# need advice please



## Chadi (Feb 27, 2007)

My Car:

350Z 2006 Hatchback (no navigation / no bose system)

Desires (Advice Needed Here):

- smoothest, slickest clutch / shifter available
- hottest NON-blingbling rims preferrably with 19" tires (like the one shown here (350Z Forums, Gallery, News, Forum, DIY, Performance, Parts and More | 350Zclub.org.)
- awesome stereo / speaker system with surround sound, navigation, dvd player.

For the stereo, I need best quality stereo, speakers, amplifier. It must be mp3 capable, dvd able and navigation I don't care for, but do not mind getting.

My car is blue, same as in the picture shown in the link above.

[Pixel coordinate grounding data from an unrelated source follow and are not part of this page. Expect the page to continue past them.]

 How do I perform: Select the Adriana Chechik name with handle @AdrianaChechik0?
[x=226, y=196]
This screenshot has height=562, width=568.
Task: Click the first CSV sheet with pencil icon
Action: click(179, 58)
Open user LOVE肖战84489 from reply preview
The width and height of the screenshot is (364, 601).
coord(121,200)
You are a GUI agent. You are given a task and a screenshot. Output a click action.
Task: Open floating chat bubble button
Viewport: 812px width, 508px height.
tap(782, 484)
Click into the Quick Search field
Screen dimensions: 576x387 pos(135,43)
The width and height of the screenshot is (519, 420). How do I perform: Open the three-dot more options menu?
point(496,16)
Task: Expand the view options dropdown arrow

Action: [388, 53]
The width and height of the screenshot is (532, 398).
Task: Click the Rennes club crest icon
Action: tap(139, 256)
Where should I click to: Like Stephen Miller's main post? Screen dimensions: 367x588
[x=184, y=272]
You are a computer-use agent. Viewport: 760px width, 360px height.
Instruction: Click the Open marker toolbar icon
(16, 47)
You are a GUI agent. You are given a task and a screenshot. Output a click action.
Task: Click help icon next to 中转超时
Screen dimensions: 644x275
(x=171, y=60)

Budget is not a problem. Please share your suggestions. I don't care for boom boxes or giant amplifiers. I really want a nice stereo that looks clean and crisp like the factory one, even though the factory one's quality is poor. I don't want it to look cheesy and mis-matching the car's interior like 99% of the systems do.

Here's something I need to know. Why the heck is the VW 2006 Jetta Sport (exactly what I drove the other day) has such as sweet shifter and clutch in comparison to the 350z Enthusiast (my car) which costs at least $5k more? I'm not understanding this at all. Am I missing something about why Nissan did it this way?


----------